Yields on U.S. government debt finished mixed on Friday amid lower volatility as traders absorbed the election of Donald Trump as U.S. president and the Federal Reserve's 25-basis-point interest-rate cut.
What happened
-- The yield on the 2-year Treasury BX:TMUBMUSD02Y rose 3.7 basis points to 4.253%, from around 4.216% Thursday. For the week, the yield advanced 5.2 basis points. It is up 69.1 basis points over the past six weeks. Yields move in the opposite direction to prices.
-- The yield on the 10-year Treasury BX:TMUBMUSD10Y fell 3.4 basis points to 4.307%, from 4.341% on Thursday. For the week, it declined 5.4 basis points.
-- The yield on the 30-year Treasury BX:TMUBMUSD30Y dropped 6.6 basis points to 4.478%, from 4.544% on Thursday. It declined 8.2 basis points this week.
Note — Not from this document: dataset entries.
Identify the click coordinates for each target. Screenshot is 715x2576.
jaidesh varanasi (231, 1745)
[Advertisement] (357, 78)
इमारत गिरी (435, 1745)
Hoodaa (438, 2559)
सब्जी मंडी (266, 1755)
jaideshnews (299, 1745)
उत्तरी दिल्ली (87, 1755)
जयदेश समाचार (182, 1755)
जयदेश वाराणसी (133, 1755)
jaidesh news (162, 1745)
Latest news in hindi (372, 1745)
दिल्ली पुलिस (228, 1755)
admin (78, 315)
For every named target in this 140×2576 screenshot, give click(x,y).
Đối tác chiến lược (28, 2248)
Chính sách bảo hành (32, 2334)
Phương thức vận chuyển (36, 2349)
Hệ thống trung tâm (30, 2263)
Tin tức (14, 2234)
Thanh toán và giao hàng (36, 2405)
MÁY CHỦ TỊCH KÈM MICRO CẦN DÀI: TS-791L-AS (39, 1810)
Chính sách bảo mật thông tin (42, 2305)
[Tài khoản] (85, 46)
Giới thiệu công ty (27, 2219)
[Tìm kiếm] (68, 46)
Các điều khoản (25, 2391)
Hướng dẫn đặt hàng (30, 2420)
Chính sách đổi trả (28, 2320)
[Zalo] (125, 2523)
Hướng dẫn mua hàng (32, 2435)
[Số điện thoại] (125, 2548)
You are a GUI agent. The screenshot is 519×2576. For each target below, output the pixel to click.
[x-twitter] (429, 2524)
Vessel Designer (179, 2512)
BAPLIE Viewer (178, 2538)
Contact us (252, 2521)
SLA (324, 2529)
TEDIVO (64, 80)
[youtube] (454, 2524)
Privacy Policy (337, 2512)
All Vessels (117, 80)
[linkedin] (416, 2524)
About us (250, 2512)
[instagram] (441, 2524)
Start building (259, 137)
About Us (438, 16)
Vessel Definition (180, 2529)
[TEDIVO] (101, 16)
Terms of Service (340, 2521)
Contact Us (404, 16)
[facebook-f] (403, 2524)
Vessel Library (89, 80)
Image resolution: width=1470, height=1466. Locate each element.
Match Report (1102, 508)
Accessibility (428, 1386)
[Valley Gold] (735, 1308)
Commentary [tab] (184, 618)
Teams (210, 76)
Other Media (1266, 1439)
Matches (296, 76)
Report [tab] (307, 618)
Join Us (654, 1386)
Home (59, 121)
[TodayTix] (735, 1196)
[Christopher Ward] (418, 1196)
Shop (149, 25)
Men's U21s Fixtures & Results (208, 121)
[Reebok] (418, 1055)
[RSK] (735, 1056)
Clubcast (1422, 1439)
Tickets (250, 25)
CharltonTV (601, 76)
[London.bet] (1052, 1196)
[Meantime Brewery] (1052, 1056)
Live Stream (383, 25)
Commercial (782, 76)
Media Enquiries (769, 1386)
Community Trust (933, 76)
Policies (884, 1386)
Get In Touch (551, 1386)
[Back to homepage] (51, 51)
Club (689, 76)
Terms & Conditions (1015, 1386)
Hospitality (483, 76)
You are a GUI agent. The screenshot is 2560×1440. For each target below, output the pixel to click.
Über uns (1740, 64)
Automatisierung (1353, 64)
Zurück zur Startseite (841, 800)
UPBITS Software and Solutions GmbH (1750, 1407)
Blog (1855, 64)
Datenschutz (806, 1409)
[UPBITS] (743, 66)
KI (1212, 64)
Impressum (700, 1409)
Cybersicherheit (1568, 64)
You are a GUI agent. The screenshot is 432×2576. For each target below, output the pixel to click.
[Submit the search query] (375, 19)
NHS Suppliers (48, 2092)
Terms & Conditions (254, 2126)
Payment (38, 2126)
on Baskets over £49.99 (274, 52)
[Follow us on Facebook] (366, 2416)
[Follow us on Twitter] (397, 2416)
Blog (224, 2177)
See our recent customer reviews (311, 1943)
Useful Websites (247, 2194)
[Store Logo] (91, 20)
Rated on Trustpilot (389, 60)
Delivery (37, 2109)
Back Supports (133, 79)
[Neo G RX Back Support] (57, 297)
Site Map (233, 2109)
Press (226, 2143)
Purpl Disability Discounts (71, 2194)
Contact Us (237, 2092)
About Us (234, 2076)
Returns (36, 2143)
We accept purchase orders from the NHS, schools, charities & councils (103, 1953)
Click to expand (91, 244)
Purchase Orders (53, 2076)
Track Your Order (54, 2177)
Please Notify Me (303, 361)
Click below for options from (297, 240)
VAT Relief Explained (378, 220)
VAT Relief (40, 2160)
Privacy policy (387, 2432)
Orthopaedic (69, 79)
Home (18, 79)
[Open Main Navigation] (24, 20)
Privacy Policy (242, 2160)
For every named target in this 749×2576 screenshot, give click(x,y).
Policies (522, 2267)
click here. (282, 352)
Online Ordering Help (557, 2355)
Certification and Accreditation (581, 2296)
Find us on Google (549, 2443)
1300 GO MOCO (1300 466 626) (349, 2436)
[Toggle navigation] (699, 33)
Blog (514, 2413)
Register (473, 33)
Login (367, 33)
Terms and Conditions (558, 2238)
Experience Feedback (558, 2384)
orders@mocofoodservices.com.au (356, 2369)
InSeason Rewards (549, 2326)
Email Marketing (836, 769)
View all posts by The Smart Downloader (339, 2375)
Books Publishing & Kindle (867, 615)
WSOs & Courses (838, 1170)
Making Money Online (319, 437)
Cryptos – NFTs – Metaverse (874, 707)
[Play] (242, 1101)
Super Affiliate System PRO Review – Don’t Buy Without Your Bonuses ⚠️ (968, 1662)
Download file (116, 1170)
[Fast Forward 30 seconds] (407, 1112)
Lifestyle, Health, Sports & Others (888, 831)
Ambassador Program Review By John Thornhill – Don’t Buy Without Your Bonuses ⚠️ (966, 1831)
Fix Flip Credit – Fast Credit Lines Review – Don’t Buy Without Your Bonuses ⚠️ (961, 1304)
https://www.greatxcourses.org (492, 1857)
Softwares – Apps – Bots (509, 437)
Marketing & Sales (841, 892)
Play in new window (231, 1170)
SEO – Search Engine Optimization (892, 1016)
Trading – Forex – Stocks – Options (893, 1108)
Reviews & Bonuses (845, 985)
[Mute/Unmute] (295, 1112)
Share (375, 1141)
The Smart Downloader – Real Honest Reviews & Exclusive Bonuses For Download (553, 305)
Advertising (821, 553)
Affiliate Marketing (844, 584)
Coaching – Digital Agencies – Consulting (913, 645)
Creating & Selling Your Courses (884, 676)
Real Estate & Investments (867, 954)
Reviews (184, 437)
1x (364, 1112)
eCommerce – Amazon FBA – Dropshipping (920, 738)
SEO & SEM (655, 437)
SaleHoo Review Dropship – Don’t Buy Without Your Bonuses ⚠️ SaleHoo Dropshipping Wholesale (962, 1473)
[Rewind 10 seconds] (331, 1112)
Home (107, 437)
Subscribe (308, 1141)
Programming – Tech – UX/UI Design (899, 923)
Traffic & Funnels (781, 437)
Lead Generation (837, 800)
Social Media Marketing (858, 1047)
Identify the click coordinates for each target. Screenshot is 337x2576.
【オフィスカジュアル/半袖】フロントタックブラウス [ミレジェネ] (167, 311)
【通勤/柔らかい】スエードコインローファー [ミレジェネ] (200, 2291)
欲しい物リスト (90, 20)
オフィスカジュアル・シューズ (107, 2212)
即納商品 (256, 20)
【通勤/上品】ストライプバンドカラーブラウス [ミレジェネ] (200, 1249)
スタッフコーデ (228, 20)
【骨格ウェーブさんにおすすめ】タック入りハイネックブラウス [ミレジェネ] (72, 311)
-- The bond market is closed on Monday for the Veterans Day holiday.
What's driving markets
The Treasury market navigated two big events this week - Tuesday's presidential election and Thursday's rate cut by the Fed - prompting investors to sharply pare back bets on volatility. The ICE BofAML MOVE Index, a measure of expected volatility in the Treasury market, has tumbled to around 104.8, down sharply from where it was at the start of this week.
"The bond market feared chaos and uncertainty around the election and Fed meeting, but that did not come to pass," Jim Bianco of Bianco Research said in an online post on the X social-media platform.
Though the MOVE index has declined, this doesn't mean investors should expect yields to continue falling because - unlike the Cboe Volatility Index VIX tracking S&P 500 SPX volatility expectations - "the correlation between yields and the MOVE is zero," Bianco wrote.
"Lower volatility is not going to make yields go down," he said.
Indeed, yields on everything from the 6-month Treasury bill BX:TMUBMUSD06M through the 5-year note BX:TMUBMUSD05Y finished higher in Friday's session, according to FactSet data. The rise in the 2-year yield came as the market-implied likelihood of no rate action by the Fed in December edged up to 35.1%, according to the CME FedWatch Tool.
In data released on Friday, a survey of consumer sentiment rose to a seven-month high shortly before the election of former President Donald Trump.